20. The claimant is further entitled for the loss of consortium and the sons of deceased Shiv Prasad are entitled to the loss of love and affection. Rs. 5,000/- on each count, i.e., Rs. 5,000/- to Kamlabai and Rs. 5,000/- to her children would be sufficient for the loss of consortium and love and affection; specially in view of the fact that Shiv Prasad was himself partly responsible for the accident. Thus, compensation payable comes to Rs. 53,000/-. The claimant is also entitled to interest at the rate of 12 per cent per annum from the date of application till realisation.
21. As a result, the appeal succeeds. The judgment and award of the Tribunal is reversed and it is directed that the claimant is entitled to a compensation of Rs. 53,000/- plus interest at the rate of 12 per cent per annum from the date of application till realisation of the same. The non-applicants are jointly and severally held liable for the payment on the basis of vicarious liability and the liability of insurer.
Since the vehicle was insured with non-applicant No. 3 it would be liable to make payment of whole of the compensation amount. The appellant shall get costs from the respondents which is assessed to Rs. 1,500/-.

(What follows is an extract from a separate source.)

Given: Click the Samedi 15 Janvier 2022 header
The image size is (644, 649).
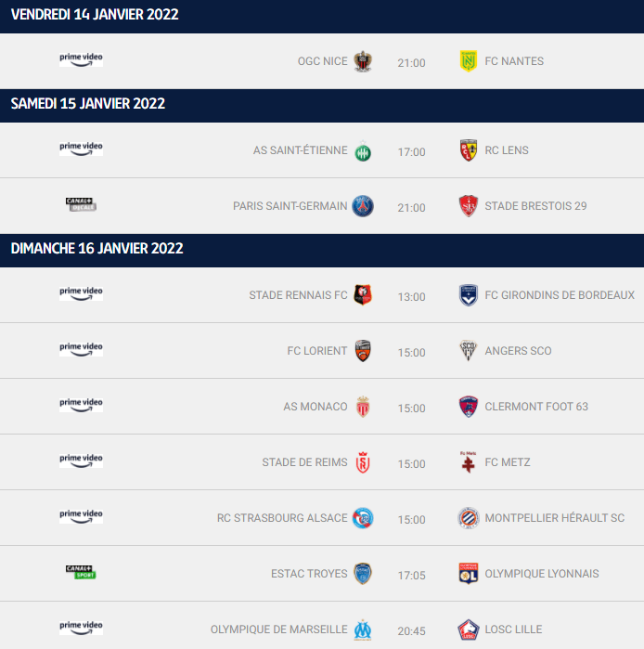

22. Fifty per cent of the amount, after realisation, shall be kept in an interest paying fixed deposit separately and equally in the name of claimant and her two sons. The initial deposit be made for a period of 10 years. The claimants should not be entitled for withdrawing the amount excepting the quarterly interest after the expiry of five years. No loan on this amount shall be granted. Rest of the amount shall be paid to Kamlabai, widow of Shiv Prasad and her two sons through Kamlabai in cash.